======== INFORMATION ========

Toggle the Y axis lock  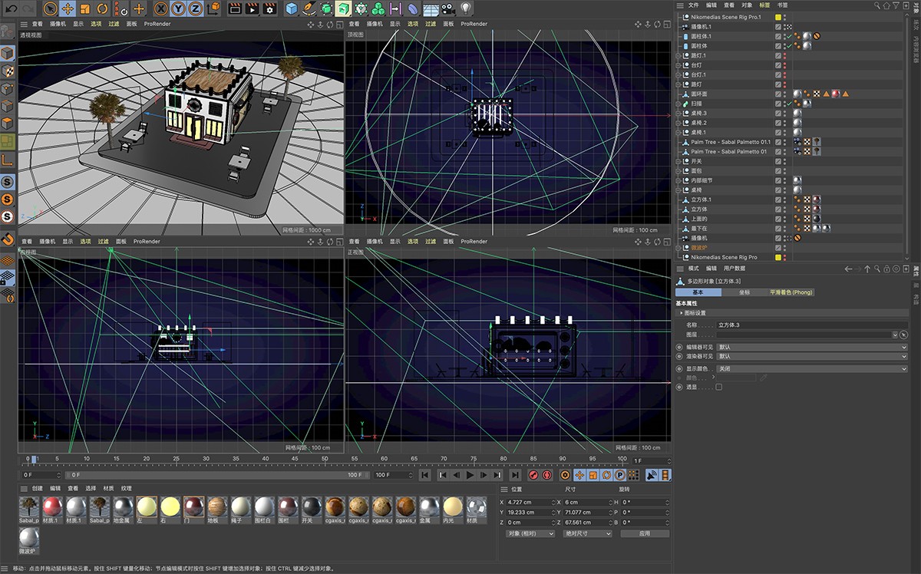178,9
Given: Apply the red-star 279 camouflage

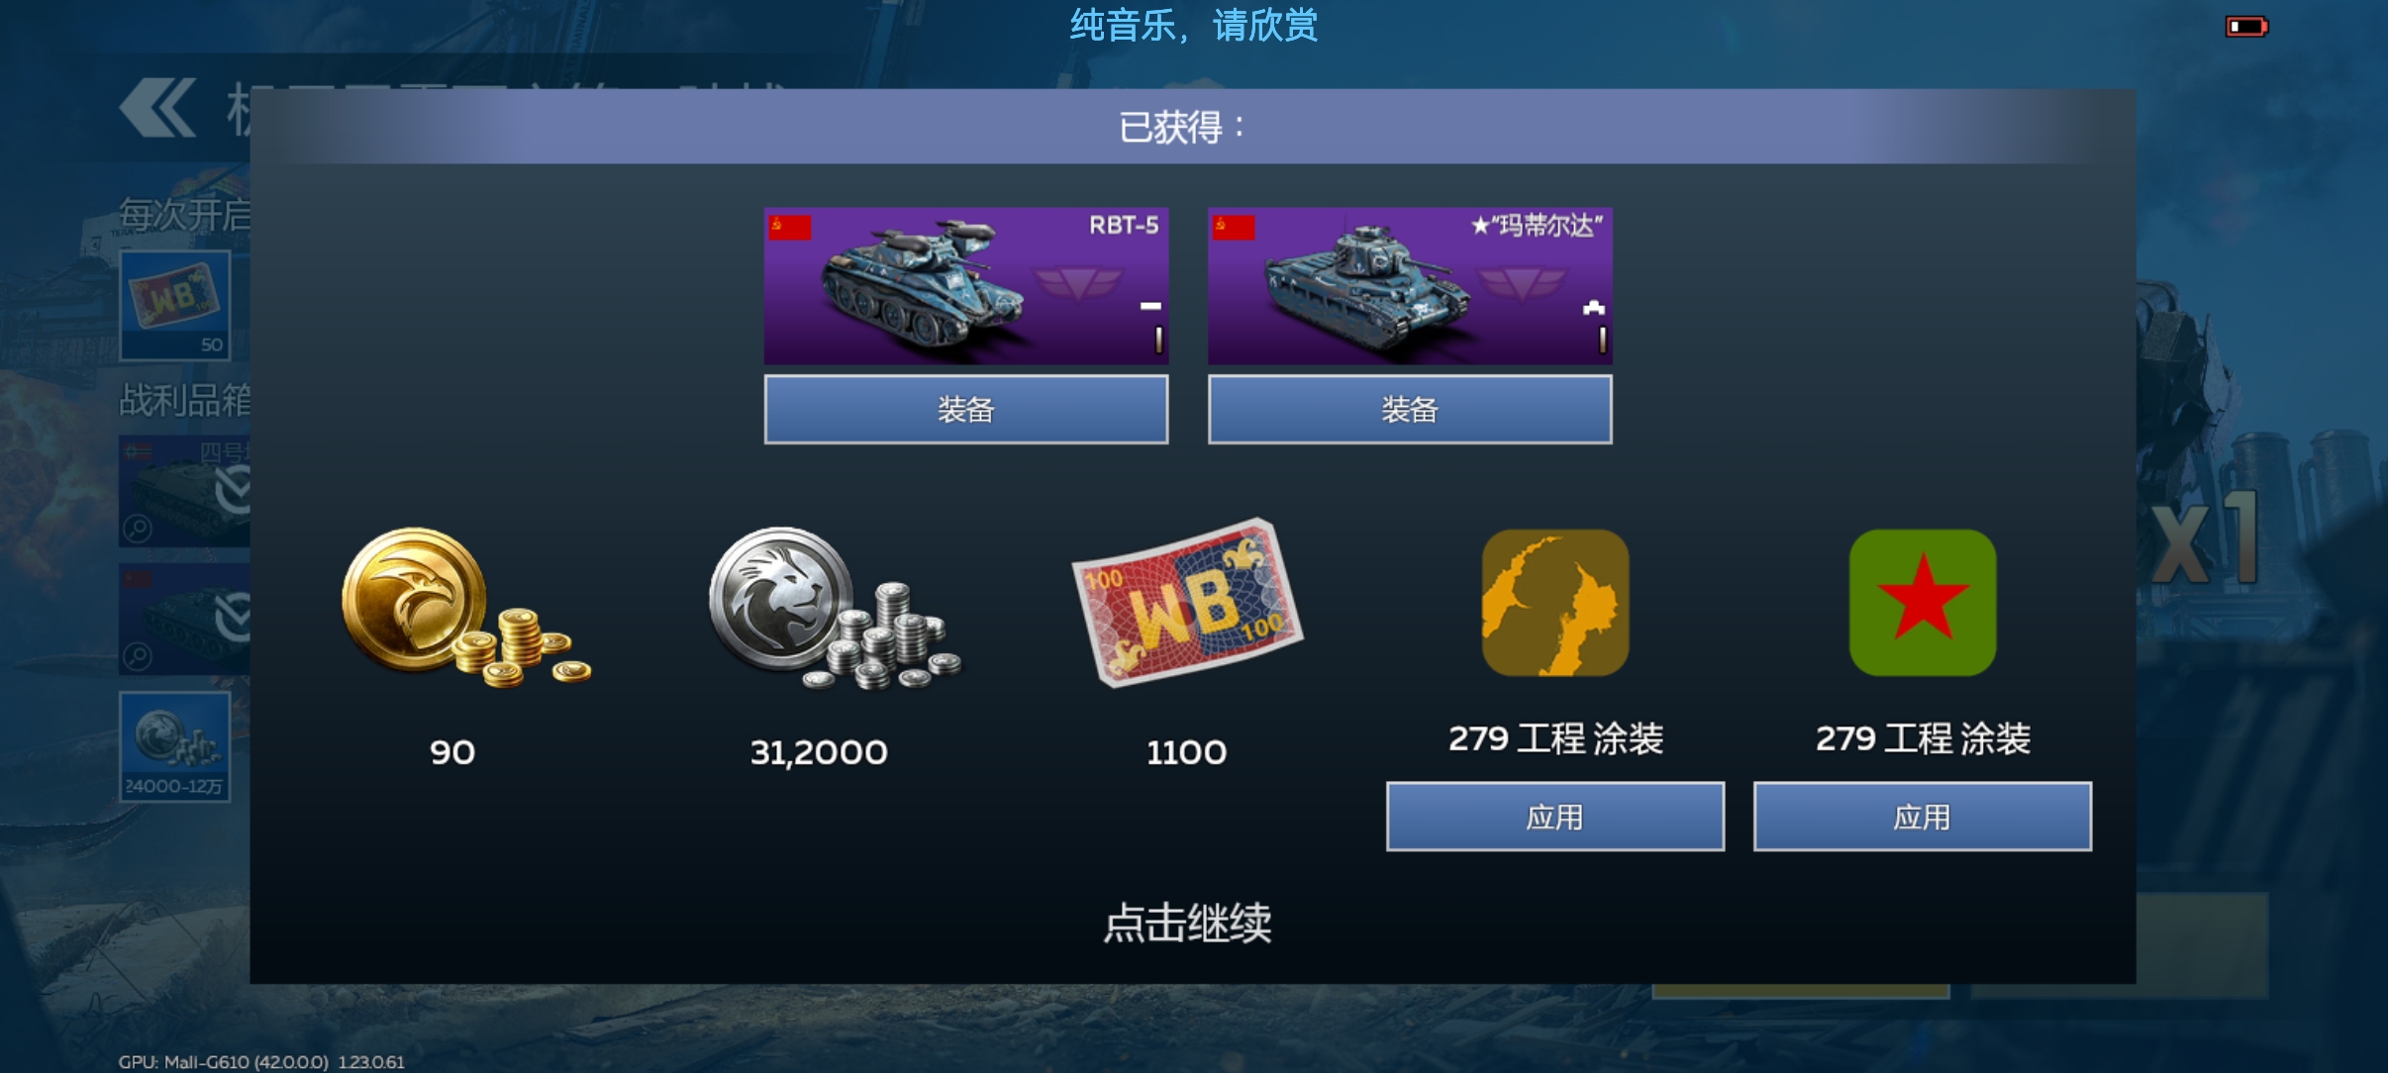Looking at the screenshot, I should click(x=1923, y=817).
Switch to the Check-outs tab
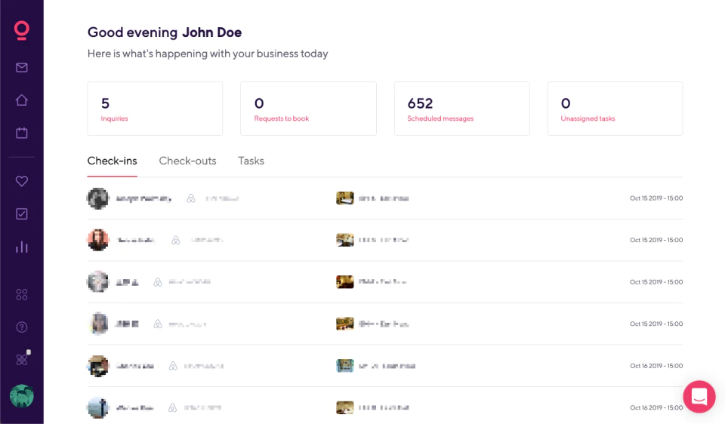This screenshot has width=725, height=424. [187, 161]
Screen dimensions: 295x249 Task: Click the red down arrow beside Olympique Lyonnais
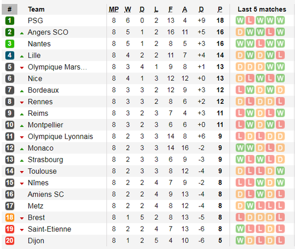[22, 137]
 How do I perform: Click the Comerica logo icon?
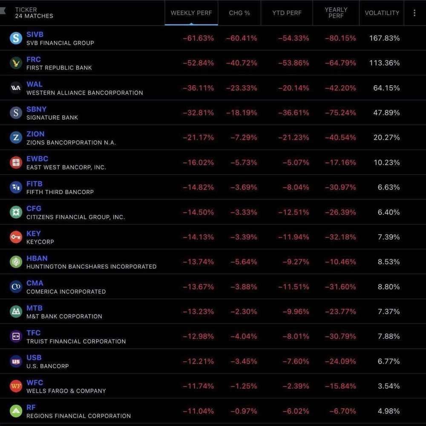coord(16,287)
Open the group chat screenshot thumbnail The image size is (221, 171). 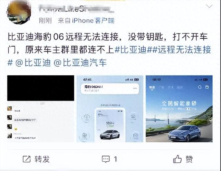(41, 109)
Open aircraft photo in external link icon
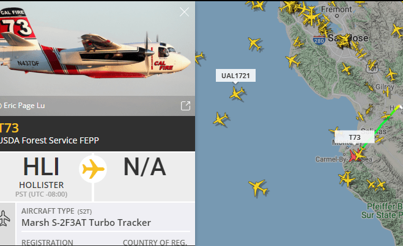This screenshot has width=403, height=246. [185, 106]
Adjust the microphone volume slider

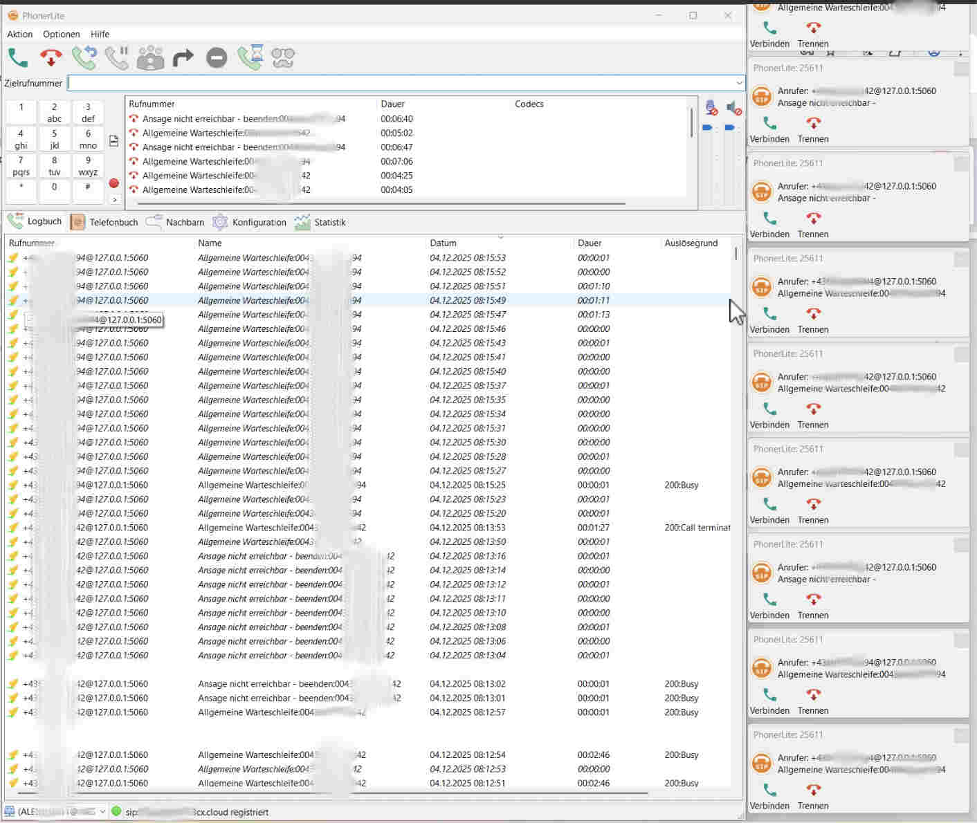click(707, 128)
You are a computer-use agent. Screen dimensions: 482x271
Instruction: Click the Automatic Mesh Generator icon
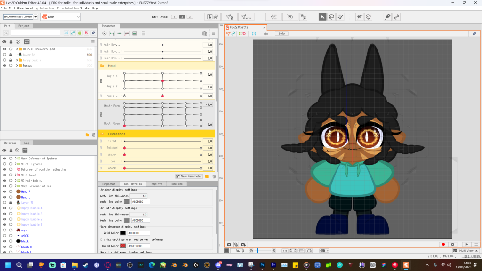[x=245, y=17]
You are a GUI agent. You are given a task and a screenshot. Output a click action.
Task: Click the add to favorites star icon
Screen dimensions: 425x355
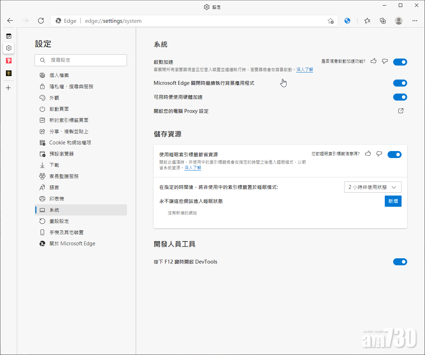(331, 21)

========

◆ BRIEF: Exactly the lines from the one holding "You are a computer-use" through the last line of the entries, both included, are to be duplicated; leave the pictures out.

◆ ANSWER SECTION:
You are a computer-use agent. Screen dimensions: 482x271
Instruction: Click the Automatic Mesh Generator icon
[x=245, y=17]
You are a GUI agent. You are given a task and a screenshot. Output a click action.
Task: Click the add to favorites star icon
Screen dimensions: 425x355
(331, 21)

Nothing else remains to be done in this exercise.